Nuestra relación con el Surrealismo es análoga a la relación de ciertas mariposas nocturnas con el fuego, con la luz: inmediatamente atraídas por ellos, se abandonan hacia los mismos, guiadas, según parece, por una «atracción inconsciente hacia lo luminoso». Así nosotros nos abandonamos a la corriente de lava que recorre los principios del Surrealismo, nos reconocemos en lo que será siempre un fuego que se aviva, esto es, un pensamiento que, para seguir su evolución, exige una reactivación de las distintas capas que lo conforman y en su superposición, propiciar las condiciones para su erupción.
Desde esta perspectiva seguimos celebrando en el Surrealismo cuestiones que, como el Amor, la Poesía, la Libertad, continúan sobreponiéndose en nuestra vida como la tarea a continuar, la conquista a celebrar. Y no enfatizaremos lo suficiente que la gestión de esta tarea será en todos los casos apasionada.
En tanto que asumimos en nosotros la identidad surrealista, no hacemos más que reafirmarnos y participar del foco en ignición del que se impregna el pensamiento surrealista, el mismo que contiene todas las luces, todos los fuegos, todos los alientos, el principio vital del que parten y al que se dirigen nuestros pasos y donde estamos seguros de hallar «Las Bestias Maravillosas» que portadoras de su incandescencia no esperan de nosotros otra cosa que, como la Salamandra, hacer del fuego nuestro elemento natural.
La exploración de la vida, es decir, la aventura poética llevada si es preciso hasta lo «desconocido sin límites». La exaltación de lo maravilloso, implacablemente. La celebración anticipada de lo que va a suceder: tal es la consecuencia de una fe incondicional en el azar objetivo, de la convicción de que representa, en el terreno de la experiencia práctica en lo cotidiano, el modelo de la vida surrealista.
…Y el AMOR…, que sólo habla por la boca del volcán.

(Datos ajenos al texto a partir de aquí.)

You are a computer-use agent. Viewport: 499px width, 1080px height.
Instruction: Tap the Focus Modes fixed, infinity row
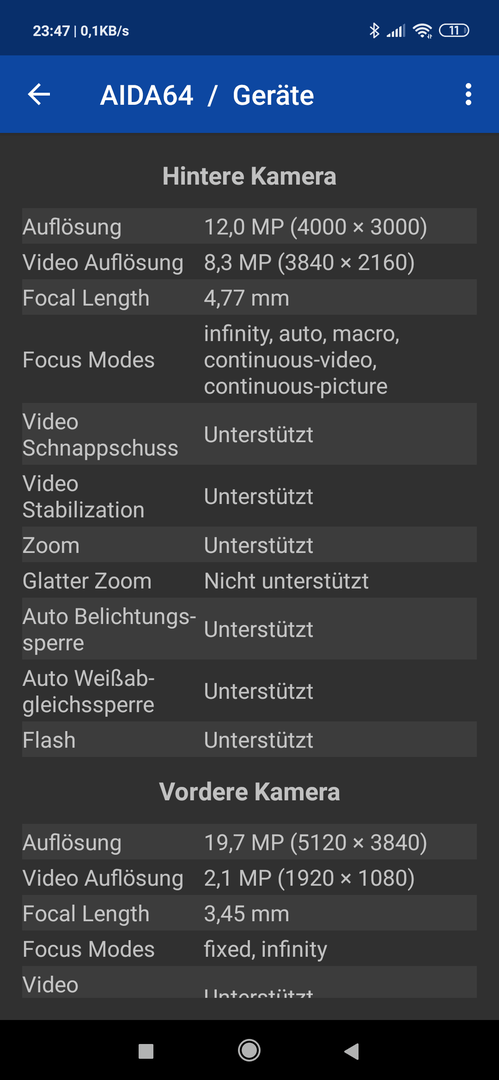[250, 949]
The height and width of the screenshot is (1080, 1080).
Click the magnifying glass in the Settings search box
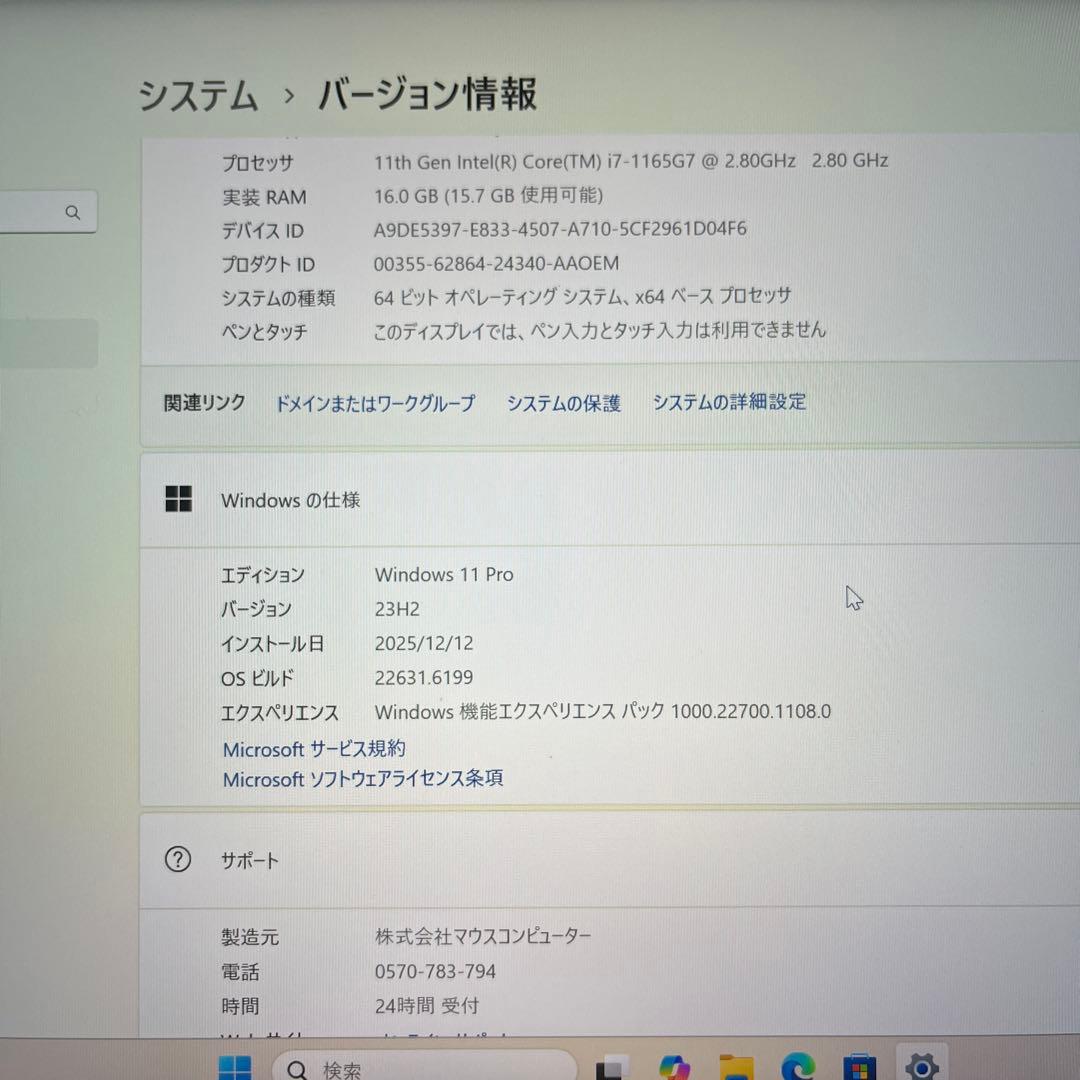[72, 212]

Afirmaciones de un pensamiento que, como el surrealista, con todas sus contradicciones –o precisamente por ellas– sigue constituyéndose en un proyecto cuya envergadura solicita de nosotros, cuando menos, situarnos a su altura. Aquí no se trata ya de tantear el terreno, sino de avanzar decididamente hacia el espesor del follaje «en bruto» que constituye la flora arborescente de esta Isla Prodigiosa, de reinventar el lenguaje que nos ponga en comunicación con la fauna que la habita. Se impone irreversiblemente la exploración que conduzca nuestros pasos allá donde jamás estuvieron ni en sueños, allá donde la invención de un nuevo juego propicie la conquista de nuevas tierras de placer. Para ello, no lo dudamos un momento, resulta absolutamente imperiosa la necesidad de restituir en nosotros mismos nuestra propia prospección, la investigación sistemática sobre la vida interior. Nuestra aspiración a interpretar la vida pasa fundamentalmente por retomar una conciencia a partir de la cual conducir la práctica y realización de esta condición fundamental de la experimentación surrealista.

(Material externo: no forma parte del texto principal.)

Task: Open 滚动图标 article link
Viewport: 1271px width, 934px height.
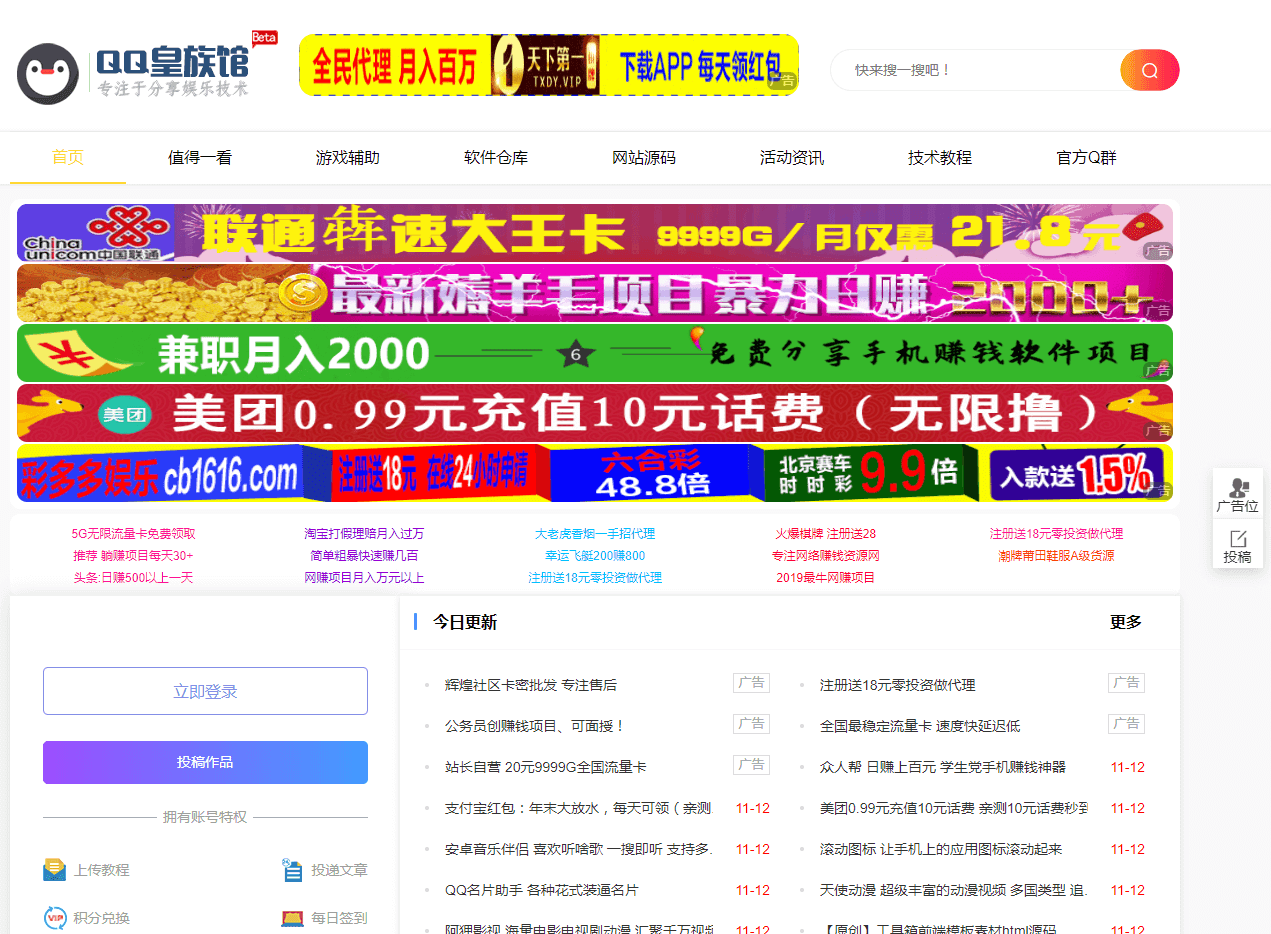Action: tap(940, 849)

Por lo demás, todo indica la necesidad de alcanzar cierto estado de espíritu que, operando en el dominio de lo sensible como una forma de conocimiento, sostenga a su vez sobre nuestra vida interior un permanente movimiento de oscilación, esto es, que ponga en tensión todo el ser: la dilatación de las venas, el fluir de la sangre y el corazón latiendo al ritmo de esos fenómenos naturales a cuyas latencias iniciales, la continuación de su manifestación provocará el espectáculo soberbio de las grandes depresiones. ¡Que este terreno ahora ante nosotros sea el espejo que devuelva nuestra propia imagen! En estas convulsiones seguimos reconociendo lo que contiene el principio de lo bello, el principio de lo revelador: lo que no espera de sí mismo, para ser, más que su vuelta del revés, su propia interpretación.

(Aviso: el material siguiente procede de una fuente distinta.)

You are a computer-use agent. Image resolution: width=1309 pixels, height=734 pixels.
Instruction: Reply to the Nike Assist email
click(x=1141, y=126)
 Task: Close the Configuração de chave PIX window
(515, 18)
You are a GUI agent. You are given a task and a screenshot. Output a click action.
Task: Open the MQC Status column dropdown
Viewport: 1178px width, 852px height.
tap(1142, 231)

Hagamos nuestro el privilegio del pino canario para hacer brotar de entre los restos del incendio, el tallo verde que configure el «bosque de indicios» donde interrogar nuestro propio destino, donde celebrar lo que aún desconocemos, lo que más allá de su apariencia superficial contiene la piedra angular en torno a la cual reedificar con las piedras irreductibles de nuestro deseo la más sólida torre de nuestros más audaces sueños.